MONDAY, 12 NOVEMBER 2012
PHILIPSBURG–The Corporate Governance Council (CGC) is still operating without an island resolution signed by the Governor.
In an invited comment, CGC Chairman Louis Duzanson confirmed that the CGC does not have an island resolution. He said that while government had been working on this since April 2011, he could not say what the current status of that resolution was.
He noted that the CGC had been appointed by the Island Council prior to St. Maarten obtaining its new status on October 10, 2010. A new status with a new governing structure, he said, does not mean that the CGC is null and void. “That would mean that everything before 10-10-10 is null and void,” he said, adding that nobody had challenged the CGC’s legal position.
Prime Minister Sarah Wescot-Williams acknowledged in December 2011 that the decision of the Island Territory that established the CGC was “not valid in country St. Maarten” because it was not a general or national decree of the Netherlands Antilles or of the then-Island Territory that was regulated under the Transition Law.
To regulate the situation, a new national decree for the CGC needs to be established by government. Wescot-Williams said at the time that she expected it would be ready “shortly.” The first draft decree was discussed with the CGC and a new one was drafted after the discussions to reflect the CGC’s suggestions.
The Prime Minister said some tasks of the CGC “overlapped” the responsibilities of government-owned companies’ supervisory boards of directors and management. “We would take this into consideration in developing the new resolution of the Corporate Governance Council,” she said at the time.
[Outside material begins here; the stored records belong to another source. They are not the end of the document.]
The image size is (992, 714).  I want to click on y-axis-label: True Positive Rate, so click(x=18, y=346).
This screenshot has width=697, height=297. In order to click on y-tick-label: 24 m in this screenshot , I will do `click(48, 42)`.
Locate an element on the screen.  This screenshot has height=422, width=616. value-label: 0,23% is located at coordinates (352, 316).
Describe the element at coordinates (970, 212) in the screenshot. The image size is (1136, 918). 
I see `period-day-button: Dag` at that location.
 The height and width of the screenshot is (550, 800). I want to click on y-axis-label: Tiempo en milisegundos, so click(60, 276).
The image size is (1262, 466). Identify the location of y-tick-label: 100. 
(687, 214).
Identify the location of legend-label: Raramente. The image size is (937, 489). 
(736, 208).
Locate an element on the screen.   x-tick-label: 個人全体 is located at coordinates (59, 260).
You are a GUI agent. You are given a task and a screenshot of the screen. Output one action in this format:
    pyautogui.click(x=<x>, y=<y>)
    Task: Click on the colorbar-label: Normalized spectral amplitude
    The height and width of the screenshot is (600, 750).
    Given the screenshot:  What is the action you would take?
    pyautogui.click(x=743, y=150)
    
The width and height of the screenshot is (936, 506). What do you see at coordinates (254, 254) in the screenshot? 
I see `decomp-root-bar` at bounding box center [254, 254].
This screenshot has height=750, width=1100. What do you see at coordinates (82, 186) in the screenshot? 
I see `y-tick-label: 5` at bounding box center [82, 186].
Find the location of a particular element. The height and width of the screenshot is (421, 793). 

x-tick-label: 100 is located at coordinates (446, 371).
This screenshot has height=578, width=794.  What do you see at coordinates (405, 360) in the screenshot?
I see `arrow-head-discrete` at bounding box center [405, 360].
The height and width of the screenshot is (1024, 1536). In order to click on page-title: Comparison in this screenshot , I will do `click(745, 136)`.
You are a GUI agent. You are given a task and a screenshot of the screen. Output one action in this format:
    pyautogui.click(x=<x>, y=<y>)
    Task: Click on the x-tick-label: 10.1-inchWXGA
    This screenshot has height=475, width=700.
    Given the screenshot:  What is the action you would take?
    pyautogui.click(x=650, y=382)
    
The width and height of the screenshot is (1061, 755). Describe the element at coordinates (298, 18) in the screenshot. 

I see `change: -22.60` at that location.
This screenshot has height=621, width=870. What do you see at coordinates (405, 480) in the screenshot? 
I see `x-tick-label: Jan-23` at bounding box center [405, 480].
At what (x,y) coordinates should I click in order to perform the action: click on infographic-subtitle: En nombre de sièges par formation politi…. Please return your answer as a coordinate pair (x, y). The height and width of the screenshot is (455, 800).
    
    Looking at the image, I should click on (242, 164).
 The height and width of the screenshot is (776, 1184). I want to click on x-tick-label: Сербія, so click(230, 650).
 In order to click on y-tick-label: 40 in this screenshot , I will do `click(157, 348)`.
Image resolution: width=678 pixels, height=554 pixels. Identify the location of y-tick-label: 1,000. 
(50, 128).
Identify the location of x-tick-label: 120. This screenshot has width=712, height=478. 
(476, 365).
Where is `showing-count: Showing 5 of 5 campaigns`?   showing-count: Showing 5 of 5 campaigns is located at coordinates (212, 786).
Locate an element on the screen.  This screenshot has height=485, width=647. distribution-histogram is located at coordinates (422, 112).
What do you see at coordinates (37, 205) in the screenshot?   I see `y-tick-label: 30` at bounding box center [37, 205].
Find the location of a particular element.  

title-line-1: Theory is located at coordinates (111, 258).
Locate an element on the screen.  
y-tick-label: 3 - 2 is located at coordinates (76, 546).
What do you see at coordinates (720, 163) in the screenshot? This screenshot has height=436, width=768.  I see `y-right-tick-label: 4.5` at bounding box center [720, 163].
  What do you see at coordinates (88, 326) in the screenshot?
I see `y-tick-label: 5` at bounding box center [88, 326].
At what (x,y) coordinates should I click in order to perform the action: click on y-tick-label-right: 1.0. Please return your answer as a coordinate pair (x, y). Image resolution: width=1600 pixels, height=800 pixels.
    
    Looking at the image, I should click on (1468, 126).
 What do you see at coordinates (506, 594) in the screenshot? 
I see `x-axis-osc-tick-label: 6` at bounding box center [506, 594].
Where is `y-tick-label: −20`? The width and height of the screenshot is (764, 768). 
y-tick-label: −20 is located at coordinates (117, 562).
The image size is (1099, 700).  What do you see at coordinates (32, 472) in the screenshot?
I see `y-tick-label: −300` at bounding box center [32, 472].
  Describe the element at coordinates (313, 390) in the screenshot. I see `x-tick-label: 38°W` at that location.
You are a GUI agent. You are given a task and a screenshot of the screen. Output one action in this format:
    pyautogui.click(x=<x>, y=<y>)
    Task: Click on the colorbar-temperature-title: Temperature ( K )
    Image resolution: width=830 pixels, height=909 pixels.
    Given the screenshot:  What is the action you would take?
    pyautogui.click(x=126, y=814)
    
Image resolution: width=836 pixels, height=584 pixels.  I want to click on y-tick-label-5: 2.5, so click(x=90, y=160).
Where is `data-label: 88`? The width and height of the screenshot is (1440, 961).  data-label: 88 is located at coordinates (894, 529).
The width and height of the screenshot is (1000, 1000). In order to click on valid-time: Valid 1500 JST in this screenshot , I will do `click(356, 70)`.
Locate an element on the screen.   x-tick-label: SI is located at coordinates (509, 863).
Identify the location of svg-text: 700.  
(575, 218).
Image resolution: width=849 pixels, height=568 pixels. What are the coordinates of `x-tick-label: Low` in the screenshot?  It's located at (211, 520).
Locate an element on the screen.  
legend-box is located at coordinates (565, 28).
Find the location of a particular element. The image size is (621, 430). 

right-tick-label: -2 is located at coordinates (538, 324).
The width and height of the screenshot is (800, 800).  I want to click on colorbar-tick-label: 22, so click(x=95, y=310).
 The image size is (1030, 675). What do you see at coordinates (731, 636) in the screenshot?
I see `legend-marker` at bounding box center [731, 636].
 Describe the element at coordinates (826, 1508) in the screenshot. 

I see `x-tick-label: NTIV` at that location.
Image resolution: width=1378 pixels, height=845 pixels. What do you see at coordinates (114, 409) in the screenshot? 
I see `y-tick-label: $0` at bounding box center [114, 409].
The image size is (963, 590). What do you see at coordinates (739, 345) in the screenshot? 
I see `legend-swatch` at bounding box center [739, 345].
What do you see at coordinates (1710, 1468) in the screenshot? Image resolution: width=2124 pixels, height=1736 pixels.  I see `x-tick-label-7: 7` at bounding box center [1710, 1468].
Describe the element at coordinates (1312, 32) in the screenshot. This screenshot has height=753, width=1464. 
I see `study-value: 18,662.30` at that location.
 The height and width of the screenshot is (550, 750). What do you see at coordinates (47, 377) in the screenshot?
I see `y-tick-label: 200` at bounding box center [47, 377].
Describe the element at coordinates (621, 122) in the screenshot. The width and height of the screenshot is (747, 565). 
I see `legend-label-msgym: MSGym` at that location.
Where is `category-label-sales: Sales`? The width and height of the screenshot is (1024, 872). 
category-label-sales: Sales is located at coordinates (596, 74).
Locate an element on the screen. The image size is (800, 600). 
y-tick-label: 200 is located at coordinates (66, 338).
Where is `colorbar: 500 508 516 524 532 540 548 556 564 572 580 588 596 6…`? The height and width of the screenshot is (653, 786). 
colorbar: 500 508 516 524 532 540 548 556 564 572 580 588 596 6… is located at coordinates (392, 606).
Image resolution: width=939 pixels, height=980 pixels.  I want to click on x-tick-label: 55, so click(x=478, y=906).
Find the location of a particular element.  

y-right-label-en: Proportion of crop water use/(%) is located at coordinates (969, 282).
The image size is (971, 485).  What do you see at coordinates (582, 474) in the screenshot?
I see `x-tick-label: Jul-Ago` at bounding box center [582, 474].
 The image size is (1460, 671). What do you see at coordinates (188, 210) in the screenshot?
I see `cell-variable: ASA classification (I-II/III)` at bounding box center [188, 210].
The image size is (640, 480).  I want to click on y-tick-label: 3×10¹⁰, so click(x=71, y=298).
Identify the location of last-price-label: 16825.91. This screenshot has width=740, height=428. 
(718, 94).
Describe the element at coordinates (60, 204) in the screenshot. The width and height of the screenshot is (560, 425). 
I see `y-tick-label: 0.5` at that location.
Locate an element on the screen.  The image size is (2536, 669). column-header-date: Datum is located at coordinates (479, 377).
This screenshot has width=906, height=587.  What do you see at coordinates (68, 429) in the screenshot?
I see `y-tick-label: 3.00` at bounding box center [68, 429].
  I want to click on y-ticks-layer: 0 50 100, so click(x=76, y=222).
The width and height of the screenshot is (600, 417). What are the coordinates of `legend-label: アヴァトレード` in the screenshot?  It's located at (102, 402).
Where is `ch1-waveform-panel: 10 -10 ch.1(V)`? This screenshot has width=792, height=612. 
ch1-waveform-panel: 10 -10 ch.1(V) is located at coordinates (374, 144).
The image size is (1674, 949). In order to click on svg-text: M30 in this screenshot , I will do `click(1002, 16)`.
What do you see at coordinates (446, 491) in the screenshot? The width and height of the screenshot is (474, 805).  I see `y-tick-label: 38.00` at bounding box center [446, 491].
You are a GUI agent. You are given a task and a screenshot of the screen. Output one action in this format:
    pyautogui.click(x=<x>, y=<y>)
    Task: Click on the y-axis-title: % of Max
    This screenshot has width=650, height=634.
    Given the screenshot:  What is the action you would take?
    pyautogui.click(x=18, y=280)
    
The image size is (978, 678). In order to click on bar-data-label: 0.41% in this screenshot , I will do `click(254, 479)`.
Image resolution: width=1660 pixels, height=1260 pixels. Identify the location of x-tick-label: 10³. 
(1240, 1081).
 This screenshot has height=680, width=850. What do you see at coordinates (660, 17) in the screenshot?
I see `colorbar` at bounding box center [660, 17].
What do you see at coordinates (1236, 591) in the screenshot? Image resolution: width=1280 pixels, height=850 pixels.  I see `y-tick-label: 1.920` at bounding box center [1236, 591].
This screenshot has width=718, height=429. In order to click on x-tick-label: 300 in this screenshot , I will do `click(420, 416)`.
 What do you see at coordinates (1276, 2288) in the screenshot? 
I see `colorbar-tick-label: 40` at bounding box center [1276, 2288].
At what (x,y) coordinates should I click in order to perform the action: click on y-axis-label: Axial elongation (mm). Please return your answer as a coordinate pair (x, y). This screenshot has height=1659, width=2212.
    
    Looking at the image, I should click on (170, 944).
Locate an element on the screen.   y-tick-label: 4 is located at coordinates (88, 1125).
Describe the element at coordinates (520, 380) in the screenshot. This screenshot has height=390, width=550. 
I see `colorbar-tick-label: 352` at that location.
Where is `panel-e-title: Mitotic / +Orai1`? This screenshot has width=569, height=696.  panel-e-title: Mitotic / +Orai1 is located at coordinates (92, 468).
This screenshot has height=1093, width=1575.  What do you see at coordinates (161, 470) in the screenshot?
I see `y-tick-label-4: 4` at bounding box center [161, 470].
The Transition Law was put in place to facilitate St. Maarten’s and Curaçao’s move from Island Territory to country-within-the-kingdom. It allowed for all national ordinances and decrees of the Antilles related to St. Maarten and those of the Island Territory to become the ordinances/decrees of the new country on 10-10-10.
The Corporate Governance Ordinance, which regulates the establishment of the council and its areas of advice, was established by the Island Territory. That has become a country ordinance.
There was also an Antillean Ordinance on Corporate Governance, which also was taken over by the country. Therefore, Government decided not to use the Antillean ordinance, but to stick with the one taken over from the Island Territory.